* _INPUT RECORDS_
--------------------------------
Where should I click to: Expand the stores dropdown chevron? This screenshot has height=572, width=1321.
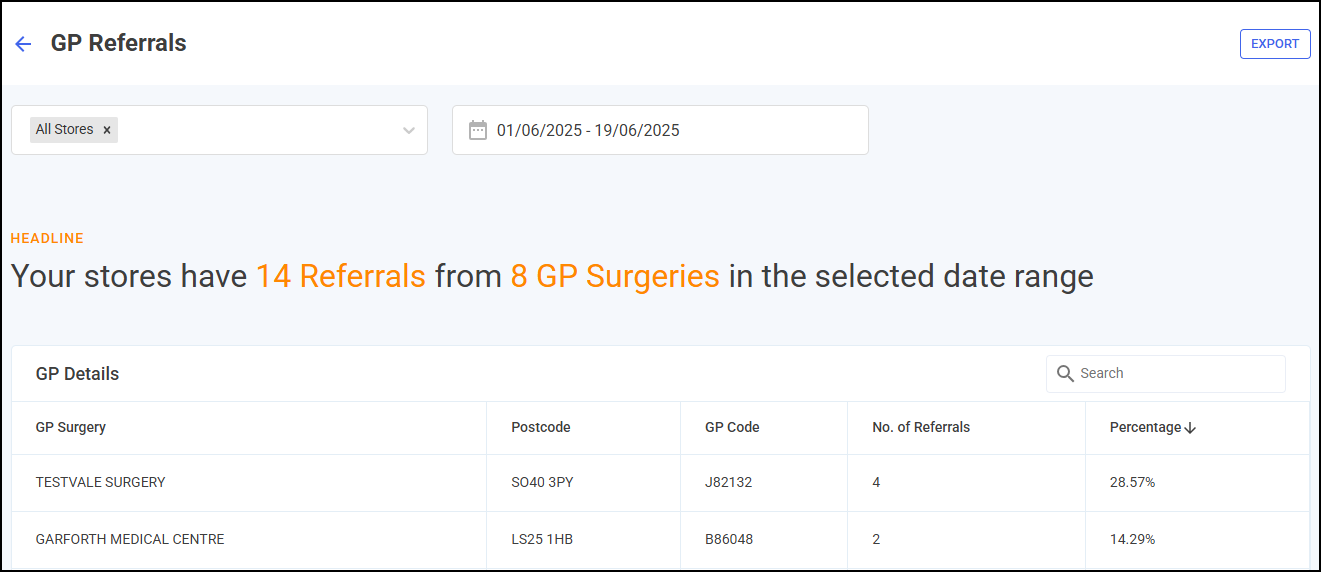(408, 130)
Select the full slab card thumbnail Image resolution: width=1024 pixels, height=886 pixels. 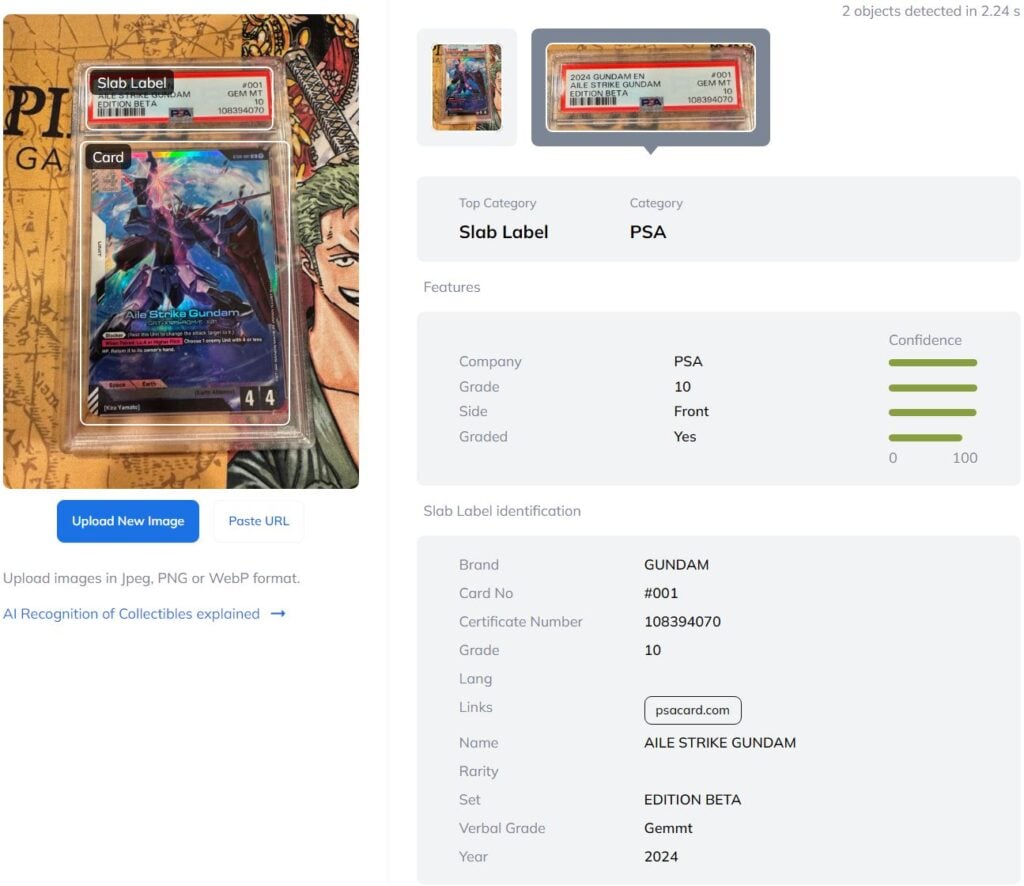(467, 87)
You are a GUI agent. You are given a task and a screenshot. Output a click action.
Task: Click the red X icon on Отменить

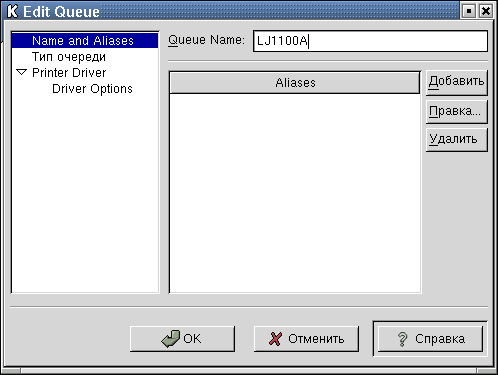275,339
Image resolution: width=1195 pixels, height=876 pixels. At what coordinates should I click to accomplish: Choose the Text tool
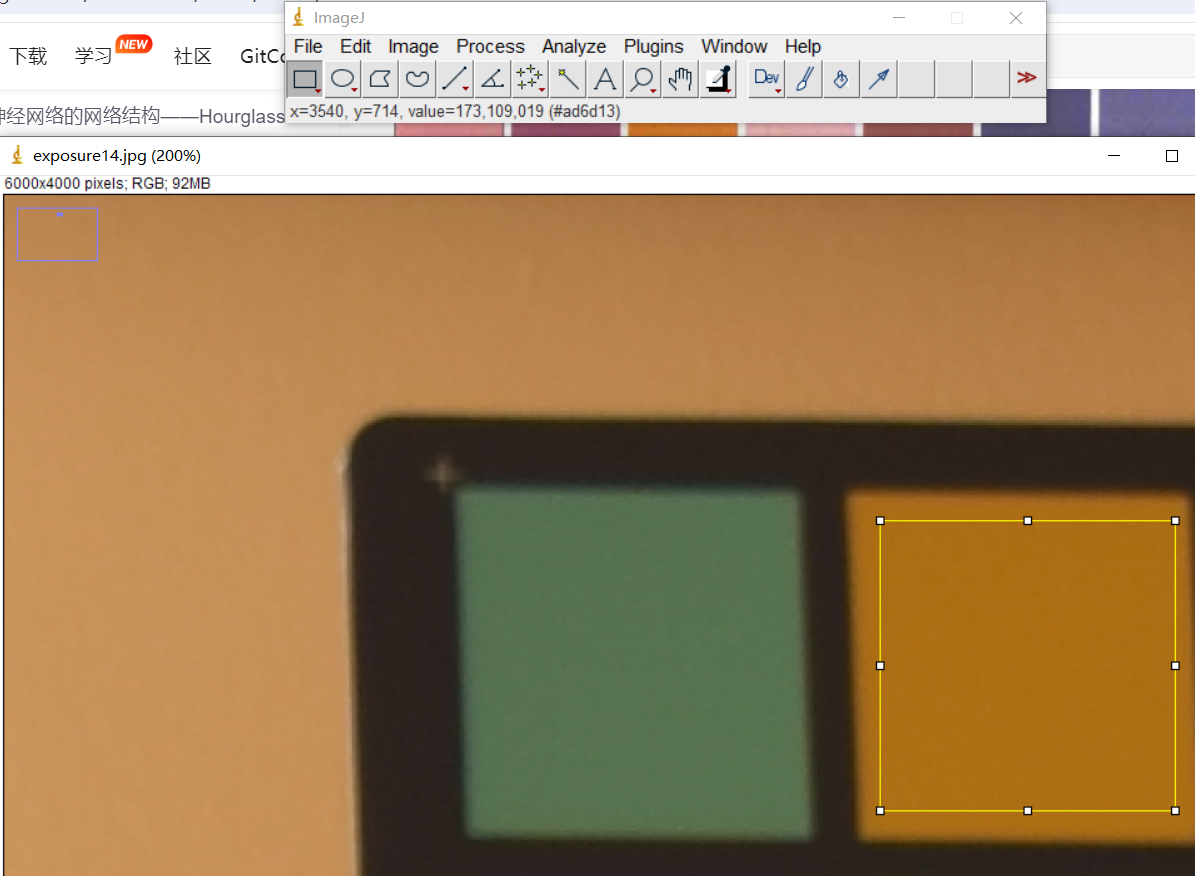click(x=604, y=79)
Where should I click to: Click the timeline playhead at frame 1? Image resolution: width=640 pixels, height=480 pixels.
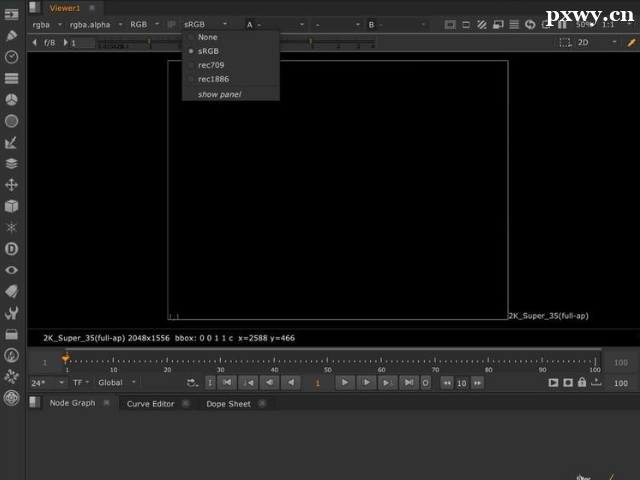pos(66,359)
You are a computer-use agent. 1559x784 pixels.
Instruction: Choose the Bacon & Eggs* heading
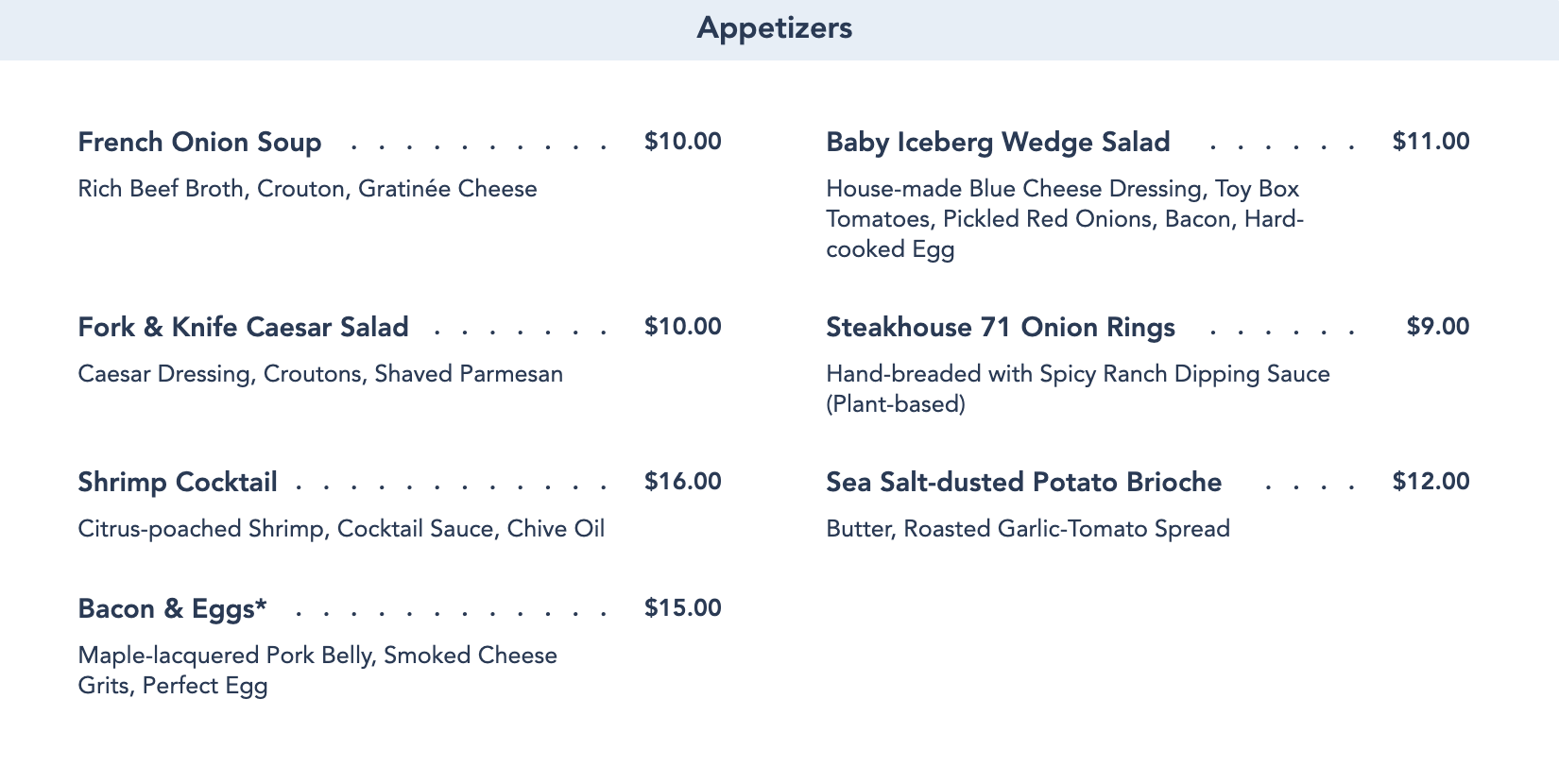173,609
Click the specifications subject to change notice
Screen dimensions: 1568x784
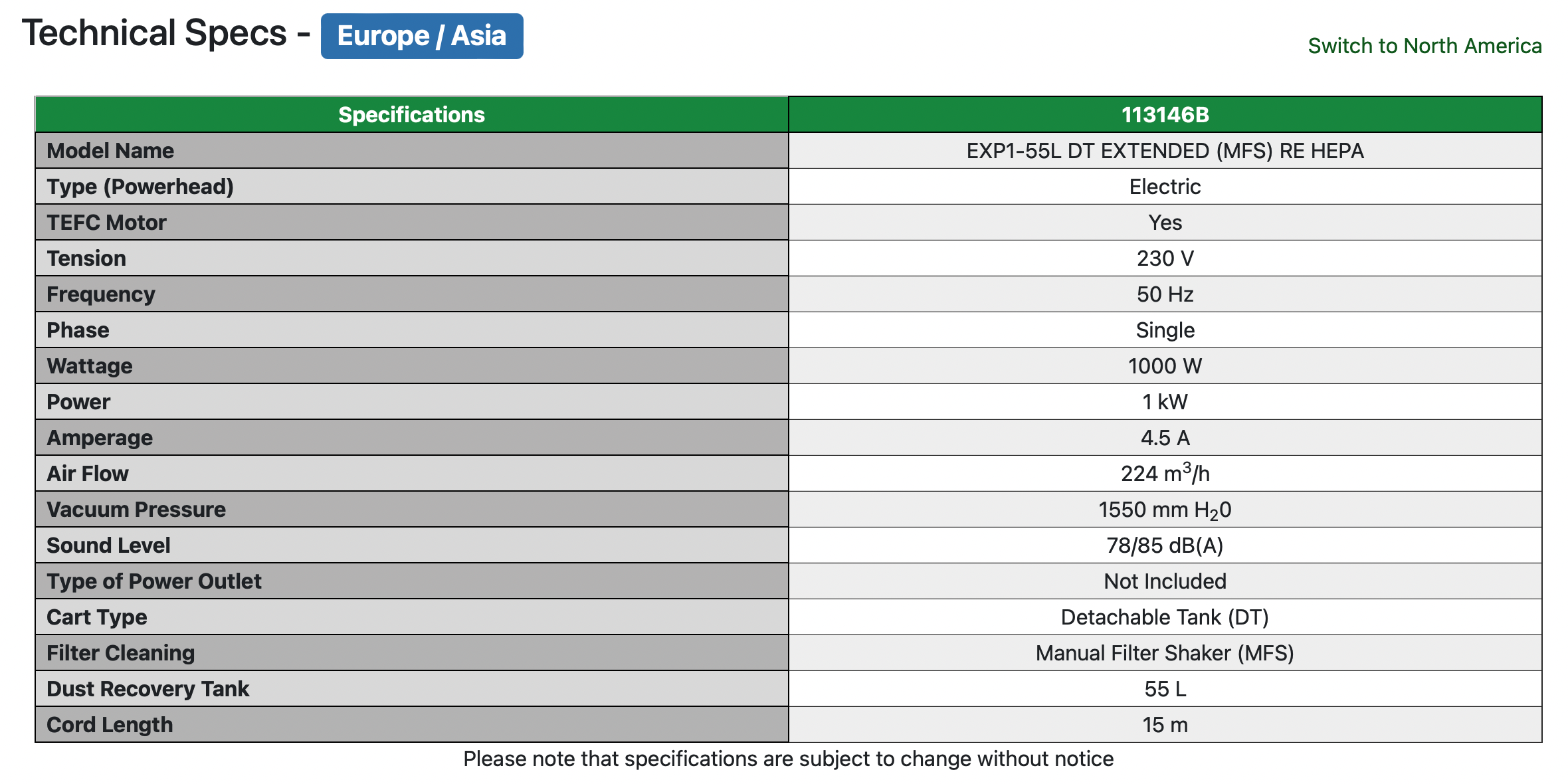pyautogui.click(x=788, y=759)
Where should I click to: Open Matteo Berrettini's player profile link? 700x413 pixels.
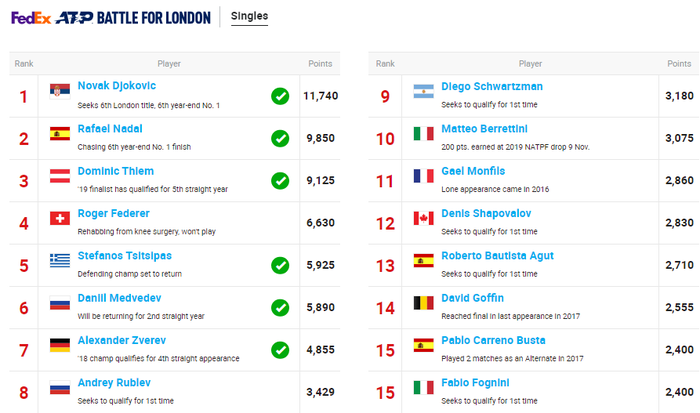pyautogui.click(x=484, y=129)
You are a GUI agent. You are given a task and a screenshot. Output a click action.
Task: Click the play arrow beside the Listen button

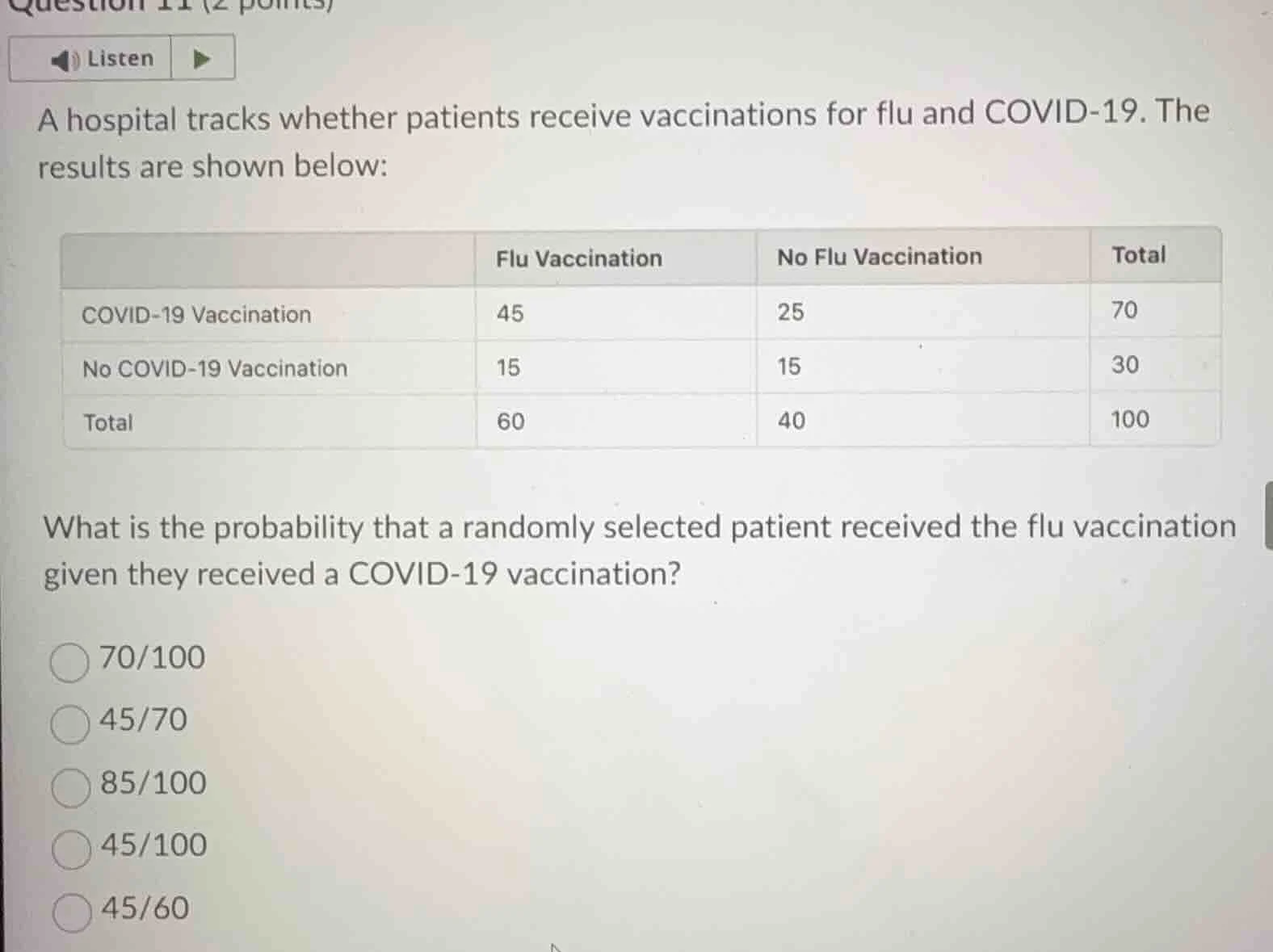click(x=202, y=58)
--------------------------------
* _WHAT TO WORK ON_
Print the lines from the line with "Task: Click the red X icon on Отменить" to the end of the data above. Include both ends, exclude the pictures, and add nothing else.

* _ANSWER TO THIS PROBLEM_
Task: Click the red X icon on Отменить

275,339
Image resolution: width=1195 pixels, height=876 pixels. At what coordinates should I click to accomplish: Choose the Text tool
click(x=604, y=79)
Where should I click to: Click the timeline playhead at frame 1? Image resolution: width=640 pixels, height=480 pixels.
pos(66,359)
You are a computer-use agent. 1559x784 pixels.
Instruction: Choose the Bacon & Eggs* heading
173,609
Click the specifications subject to change notice
Screen dimensions: 1568x784
pyautogui.click(x=788, y=759)
Where should I click to: Open Matteo Berrettini's player profile link? 700x413 pixels.
pyautogui.click(x=484, y=129)
You are a GUI agent. You are given a task and a screenshot. Output a click action.
Task: Click the play arrow beside the Listen button

click(x=202, y=58)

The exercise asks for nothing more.